* **How to complete this task**: Copy the lines below that contain "click".
#####
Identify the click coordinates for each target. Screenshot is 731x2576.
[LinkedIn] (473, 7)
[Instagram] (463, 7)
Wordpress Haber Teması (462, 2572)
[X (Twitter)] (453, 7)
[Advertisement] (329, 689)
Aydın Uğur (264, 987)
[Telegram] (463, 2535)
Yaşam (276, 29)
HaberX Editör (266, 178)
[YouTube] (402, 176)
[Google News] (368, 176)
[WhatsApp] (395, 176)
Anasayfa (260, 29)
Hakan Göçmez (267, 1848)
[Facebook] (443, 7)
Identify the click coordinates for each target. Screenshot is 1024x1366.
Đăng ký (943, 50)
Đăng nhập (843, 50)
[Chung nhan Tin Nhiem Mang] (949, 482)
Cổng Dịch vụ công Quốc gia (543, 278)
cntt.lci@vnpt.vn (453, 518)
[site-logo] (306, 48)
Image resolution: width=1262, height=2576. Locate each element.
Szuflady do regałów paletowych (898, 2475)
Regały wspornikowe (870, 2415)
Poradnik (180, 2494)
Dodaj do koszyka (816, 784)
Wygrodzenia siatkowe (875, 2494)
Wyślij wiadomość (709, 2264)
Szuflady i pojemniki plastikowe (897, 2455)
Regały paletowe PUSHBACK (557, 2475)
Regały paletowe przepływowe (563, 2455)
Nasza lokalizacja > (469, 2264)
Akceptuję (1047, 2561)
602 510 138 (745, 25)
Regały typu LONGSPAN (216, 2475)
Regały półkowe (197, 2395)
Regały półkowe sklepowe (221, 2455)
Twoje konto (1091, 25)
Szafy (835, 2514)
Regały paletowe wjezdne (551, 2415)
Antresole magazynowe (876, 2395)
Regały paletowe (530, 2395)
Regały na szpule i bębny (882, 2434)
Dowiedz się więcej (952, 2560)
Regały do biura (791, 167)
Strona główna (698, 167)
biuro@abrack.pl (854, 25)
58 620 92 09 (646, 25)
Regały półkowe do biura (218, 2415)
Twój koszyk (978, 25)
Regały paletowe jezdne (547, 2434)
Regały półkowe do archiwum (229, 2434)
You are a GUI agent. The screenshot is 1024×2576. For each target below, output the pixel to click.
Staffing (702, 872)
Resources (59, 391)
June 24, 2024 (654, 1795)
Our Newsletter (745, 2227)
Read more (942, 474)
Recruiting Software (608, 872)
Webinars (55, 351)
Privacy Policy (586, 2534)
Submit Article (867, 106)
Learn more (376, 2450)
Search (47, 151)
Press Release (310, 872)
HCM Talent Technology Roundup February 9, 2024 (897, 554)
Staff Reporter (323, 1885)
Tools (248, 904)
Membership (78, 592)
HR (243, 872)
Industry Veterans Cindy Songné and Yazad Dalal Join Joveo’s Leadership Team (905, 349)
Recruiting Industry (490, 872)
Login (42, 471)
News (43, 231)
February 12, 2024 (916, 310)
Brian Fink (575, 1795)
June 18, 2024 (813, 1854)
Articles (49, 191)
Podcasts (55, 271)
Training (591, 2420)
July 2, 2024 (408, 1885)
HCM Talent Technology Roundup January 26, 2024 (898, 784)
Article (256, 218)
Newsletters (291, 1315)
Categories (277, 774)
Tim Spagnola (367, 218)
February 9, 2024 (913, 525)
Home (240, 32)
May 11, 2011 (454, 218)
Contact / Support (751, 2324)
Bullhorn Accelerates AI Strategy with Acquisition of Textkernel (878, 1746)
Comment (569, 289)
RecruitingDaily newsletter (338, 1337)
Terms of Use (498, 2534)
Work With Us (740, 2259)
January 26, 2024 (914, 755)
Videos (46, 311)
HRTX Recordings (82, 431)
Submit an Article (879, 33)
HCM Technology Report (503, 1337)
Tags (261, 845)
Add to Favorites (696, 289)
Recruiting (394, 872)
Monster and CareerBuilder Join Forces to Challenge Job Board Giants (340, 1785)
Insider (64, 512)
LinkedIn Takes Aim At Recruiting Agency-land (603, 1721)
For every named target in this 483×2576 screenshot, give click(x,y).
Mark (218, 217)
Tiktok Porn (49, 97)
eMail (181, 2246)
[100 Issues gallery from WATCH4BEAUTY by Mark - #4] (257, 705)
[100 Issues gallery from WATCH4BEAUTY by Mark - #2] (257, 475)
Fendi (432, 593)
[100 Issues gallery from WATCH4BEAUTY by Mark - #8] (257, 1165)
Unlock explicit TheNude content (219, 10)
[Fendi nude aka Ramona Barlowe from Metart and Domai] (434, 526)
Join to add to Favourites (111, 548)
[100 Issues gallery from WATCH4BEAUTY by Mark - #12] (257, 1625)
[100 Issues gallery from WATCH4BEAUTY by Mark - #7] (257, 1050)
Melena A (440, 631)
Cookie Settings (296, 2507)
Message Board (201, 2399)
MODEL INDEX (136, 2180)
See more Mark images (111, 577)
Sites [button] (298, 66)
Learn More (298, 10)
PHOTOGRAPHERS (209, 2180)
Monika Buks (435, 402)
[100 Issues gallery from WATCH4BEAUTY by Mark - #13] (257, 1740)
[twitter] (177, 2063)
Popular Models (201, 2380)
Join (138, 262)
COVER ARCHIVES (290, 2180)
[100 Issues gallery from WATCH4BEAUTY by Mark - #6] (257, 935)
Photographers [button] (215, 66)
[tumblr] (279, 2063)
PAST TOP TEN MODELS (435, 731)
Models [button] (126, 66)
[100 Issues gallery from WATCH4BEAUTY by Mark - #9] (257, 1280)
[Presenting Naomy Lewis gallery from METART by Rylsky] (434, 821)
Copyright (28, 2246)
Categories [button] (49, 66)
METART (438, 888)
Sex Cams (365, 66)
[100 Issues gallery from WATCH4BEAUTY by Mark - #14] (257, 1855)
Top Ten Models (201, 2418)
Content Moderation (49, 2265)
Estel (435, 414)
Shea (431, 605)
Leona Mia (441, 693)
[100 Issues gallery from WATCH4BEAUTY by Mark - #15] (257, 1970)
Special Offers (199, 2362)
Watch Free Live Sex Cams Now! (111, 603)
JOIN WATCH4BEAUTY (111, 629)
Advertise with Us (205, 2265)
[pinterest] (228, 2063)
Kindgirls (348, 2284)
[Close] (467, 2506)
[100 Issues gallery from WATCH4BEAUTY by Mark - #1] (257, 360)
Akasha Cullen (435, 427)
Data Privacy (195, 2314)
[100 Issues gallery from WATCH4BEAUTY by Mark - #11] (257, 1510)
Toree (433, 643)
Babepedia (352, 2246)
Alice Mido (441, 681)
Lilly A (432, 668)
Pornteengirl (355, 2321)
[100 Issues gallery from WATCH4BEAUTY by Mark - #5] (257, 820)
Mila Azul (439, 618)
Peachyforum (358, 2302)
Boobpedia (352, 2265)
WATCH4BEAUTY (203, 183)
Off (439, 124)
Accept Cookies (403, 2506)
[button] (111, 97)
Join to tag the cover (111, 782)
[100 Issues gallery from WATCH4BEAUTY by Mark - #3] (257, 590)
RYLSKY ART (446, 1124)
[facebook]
#####
* **Expected output**:
Identify the click coordinates for each target. Screenshot is 731x2576.
Identify the click coordinates for each target. Screenshot is 1024x1366.
You are a GUI agent. The screenshot is 1024×2576. For each target below, output the pixel to click.
For every named target in this 483×2576 screenshot, give click(x,y).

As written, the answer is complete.